What the task requires:
Scan the entries that follow for the word "left", then report every line in which it appears.

[Stored data]
==================================================

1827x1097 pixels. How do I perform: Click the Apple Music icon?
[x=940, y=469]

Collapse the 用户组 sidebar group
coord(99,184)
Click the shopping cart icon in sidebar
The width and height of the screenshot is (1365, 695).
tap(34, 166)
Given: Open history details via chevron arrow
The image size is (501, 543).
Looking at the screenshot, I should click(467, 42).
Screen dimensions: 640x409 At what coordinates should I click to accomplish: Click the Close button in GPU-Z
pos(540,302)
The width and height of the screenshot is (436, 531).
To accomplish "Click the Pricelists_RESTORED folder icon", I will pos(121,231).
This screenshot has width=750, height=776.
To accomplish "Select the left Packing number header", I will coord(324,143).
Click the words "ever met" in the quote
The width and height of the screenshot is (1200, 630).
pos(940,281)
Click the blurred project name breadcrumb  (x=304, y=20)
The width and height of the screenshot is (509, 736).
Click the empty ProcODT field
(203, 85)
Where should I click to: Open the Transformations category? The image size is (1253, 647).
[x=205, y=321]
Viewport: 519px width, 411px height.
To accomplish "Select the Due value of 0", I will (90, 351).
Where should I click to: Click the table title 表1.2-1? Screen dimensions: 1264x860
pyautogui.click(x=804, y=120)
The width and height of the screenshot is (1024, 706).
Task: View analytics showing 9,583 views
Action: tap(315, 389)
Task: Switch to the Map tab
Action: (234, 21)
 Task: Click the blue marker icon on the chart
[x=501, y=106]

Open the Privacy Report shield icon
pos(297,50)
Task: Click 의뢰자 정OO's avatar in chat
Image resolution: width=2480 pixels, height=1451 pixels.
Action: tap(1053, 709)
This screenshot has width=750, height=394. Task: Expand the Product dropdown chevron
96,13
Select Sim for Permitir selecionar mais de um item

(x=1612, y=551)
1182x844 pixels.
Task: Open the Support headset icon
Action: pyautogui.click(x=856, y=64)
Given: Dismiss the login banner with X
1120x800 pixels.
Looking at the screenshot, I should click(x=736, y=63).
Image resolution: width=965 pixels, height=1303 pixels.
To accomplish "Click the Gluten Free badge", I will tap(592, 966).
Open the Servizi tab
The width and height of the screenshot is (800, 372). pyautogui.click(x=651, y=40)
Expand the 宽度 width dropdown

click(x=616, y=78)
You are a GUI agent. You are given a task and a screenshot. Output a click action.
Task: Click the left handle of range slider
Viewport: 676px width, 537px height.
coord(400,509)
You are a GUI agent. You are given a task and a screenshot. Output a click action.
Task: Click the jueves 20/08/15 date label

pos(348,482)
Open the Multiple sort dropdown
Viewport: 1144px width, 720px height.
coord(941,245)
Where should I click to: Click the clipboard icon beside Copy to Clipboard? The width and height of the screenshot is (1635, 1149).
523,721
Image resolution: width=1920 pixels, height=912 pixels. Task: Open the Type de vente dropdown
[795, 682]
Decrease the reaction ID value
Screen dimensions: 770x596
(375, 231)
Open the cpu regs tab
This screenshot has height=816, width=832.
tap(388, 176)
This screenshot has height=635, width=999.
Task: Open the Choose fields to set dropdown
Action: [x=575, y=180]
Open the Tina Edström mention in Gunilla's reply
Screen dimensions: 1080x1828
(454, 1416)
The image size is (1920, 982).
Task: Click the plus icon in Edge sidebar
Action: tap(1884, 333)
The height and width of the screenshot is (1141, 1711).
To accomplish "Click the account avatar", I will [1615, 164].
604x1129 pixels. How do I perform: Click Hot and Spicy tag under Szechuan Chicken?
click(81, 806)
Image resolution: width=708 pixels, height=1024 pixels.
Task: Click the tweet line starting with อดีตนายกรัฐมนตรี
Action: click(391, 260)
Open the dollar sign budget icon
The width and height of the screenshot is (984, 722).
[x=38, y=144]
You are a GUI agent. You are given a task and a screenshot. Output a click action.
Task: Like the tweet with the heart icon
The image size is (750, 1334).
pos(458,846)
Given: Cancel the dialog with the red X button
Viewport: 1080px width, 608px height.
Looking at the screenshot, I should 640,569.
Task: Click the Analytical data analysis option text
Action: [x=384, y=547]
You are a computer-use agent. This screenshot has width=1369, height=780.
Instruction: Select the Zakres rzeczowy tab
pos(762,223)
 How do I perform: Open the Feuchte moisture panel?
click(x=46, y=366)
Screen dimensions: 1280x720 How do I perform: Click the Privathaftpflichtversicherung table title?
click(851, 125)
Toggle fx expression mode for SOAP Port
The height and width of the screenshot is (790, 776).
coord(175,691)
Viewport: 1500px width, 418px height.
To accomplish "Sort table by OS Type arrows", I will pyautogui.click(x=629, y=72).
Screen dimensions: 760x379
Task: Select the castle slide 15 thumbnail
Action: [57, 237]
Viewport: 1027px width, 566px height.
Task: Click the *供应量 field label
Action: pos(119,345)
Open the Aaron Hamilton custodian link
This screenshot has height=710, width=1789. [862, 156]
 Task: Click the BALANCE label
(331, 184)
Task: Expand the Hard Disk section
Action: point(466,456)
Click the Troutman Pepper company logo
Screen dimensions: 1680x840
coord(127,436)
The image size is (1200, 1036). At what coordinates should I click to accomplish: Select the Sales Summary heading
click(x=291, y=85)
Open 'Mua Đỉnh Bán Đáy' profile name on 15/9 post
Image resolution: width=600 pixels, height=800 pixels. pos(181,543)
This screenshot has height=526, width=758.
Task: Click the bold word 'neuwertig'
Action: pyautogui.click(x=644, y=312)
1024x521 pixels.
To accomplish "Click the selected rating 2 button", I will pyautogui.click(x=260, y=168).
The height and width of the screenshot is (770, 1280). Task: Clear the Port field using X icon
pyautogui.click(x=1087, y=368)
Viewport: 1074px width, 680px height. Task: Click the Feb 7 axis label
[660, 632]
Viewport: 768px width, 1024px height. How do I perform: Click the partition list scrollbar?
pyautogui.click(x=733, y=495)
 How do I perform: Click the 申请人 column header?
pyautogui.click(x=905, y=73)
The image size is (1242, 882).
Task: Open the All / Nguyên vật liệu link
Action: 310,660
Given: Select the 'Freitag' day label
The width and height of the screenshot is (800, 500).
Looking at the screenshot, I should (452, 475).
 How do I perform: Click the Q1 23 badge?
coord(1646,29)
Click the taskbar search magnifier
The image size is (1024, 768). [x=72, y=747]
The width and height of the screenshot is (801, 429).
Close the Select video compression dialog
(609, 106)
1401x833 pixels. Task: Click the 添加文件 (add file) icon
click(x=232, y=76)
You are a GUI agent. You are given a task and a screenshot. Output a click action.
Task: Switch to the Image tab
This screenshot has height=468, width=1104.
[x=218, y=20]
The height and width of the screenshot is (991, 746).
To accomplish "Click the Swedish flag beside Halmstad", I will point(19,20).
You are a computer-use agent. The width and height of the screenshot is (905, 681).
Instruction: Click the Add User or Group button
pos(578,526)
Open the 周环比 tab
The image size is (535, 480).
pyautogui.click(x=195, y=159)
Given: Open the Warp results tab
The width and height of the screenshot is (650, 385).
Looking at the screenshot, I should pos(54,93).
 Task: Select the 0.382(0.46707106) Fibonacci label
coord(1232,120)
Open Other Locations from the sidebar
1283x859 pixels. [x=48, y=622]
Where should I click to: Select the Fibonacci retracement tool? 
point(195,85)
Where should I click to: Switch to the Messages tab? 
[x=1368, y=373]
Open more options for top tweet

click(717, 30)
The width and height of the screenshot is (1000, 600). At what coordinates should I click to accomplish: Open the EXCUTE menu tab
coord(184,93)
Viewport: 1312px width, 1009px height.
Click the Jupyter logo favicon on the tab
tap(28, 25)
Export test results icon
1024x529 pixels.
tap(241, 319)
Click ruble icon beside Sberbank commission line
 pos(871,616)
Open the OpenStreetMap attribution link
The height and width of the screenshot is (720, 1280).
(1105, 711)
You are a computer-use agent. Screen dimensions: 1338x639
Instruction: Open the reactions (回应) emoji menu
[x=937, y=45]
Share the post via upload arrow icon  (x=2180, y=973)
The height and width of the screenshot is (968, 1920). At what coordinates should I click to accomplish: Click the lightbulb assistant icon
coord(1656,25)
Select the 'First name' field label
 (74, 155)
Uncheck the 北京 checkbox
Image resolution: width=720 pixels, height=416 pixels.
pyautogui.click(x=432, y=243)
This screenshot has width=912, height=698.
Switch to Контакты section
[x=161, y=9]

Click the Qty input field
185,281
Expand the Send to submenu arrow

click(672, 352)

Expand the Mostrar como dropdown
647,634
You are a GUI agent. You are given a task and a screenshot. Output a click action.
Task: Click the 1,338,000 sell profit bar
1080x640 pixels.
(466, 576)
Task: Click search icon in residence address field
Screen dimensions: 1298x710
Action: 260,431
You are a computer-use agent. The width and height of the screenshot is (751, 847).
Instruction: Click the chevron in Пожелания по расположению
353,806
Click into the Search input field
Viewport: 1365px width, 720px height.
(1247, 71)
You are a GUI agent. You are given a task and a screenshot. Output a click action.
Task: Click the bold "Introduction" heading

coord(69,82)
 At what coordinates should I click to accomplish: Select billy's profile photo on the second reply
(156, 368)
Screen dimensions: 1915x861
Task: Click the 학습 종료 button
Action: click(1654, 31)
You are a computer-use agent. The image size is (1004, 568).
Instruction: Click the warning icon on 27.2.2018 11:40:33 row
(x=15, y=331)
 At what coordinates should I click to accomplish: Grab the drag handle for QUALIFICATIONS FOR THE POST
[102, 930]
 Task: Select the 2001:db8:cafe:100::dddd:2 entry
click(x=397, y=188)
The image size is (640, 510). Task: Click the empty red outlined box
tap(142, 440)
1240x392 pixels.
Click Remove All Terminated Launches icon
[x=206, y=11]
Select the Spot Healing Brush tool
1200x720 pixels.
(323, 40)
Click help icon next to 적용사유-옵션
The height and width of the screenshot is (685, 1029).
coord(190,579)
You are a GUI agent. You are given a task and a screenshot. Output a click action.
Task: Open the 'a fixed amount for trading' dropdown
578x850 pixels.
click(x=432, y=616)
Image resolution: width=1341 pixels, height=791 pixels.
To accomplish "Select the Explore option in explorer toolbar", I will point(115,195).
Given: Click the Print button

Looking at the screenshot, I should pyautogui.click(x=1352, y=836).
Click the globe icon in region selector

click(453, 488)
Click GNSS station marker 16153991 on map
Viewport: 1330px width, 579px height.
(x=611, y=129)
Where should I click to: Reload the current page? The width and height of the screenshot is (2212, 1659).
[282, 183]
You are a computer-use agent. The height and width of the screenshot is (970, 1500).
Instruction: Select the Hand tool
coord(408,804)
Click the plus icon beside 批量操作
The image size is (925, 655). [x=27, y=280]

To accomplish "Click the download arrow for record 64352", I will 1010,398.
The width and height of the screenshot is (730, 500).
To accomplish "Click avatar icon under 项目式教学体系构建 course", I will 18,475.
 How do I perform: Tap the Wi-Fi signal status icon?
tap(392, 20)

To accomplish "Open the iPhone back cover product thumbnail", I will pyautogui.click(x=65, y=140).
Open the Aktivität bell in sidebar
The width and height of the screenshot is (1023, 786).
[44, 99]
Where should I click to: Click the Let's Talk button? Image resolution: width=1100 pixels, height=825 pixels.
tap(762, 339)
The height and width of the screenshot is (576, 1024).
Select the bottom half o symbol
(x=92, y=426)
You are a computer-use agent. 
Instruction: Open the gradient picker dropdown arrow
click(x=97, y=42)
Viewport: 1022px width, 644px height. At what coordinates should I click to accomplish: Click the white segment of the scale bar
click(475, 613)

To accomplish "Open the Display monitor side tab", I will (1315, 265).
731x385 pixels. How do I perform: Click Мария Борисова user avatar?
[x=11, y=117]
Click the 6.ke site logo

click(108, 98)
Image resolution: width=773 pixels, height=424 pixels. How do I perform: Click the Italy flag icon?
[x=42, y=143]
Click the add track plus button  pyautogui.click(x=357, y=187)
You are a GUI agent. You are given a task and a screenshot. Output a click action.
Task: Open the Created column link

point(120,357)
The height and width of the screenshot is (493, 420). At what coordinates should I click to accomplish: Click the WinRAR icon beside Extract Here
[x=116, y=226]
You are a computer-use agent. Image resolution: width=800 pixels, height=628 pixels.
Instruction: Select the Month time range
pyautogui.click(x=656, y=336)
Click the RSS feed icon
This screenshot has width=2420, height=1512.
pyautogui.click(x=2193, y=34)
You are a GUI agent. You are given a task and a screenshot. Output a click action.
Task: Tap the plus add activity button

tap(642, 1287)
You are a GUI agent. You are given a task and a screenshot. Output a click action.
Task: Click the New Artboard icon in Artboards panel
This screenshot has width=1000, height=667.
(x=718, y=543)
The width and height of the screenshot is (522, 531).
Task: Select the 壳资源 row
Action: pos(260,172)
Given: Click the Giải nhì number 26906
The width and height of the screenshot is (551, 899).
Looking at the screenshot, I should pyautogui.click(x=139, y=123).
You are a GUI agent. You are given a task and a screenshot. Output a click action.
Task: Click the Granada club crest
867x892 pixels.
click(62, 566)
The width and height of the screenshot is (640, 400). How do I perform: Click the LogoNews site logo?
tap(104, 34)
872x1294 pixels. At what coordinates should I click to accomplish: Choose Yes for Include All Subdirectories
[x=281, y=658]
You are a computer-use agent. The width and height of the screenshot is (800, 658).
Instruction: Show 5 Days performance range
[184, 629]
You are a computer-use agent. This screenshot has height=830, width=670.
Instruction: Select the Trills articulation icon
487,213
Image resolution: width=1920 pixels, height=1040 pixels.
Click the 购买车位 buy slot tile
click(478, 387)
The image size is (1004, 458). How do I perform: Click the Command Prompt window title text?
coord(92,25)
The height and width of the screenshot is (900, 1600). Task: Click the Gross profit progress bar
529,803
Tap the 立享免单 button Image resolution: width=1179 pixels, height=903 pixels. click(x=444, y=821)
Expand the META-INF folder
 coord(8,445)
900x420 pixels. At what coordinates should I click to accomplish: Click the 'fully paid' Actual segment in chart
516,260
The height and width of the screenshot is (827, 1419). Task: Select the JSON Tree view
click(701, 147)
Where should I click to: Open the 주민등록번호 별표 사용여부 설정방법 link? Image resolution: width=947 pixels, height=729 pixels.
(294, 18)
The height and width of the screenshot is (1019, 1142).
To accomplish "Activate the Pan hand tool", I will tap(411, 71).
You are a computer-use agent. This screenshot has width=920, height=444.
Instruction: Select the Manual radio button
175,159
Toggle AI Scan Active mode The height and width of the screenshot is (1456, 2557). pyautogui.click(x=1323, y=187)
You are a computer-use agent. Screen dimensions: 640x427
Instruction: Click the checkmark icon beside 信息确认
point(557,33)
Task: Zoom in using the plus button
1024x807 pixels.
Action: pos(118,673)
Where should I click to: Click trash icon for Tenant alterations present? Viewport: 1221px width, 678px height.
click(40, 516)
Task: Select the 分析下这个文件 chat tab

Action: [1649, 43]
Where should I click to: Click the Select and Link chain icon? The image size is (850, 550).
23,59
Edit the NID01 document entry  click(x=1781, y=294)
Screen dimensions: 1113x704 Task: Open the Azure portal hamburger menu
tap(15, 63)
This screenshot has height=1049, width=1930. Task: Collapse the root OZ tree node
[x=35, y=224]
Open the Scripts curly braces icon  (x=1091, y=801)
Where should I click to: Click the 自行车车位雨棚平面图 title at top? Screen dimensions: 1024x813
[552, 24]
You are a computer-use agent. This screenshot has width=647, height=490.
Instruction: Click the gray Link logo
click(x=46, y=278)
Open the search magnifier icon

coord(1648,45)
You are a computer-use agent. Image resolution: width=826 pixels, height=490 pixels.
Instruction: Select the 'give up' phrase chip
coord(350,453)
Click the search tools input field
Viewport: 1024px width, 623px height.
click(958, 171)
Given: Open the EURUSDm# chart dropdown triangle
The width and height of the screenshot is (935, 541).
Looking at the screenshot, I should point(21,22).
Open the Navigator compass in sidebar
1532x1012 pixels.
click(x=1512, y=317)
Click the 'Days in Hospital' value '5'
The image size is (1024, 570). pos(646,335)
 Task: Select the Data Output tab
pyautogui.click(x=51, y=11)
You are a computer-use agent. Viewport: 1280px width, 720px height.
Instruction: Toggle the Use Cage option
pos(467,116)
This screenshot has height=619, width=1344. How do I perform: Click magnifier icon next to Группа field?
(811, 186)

==================================================

Expected answer:
To accomplish "Select the left Packing number header", I will coord(324,143).
Task: Click the left handle of range slider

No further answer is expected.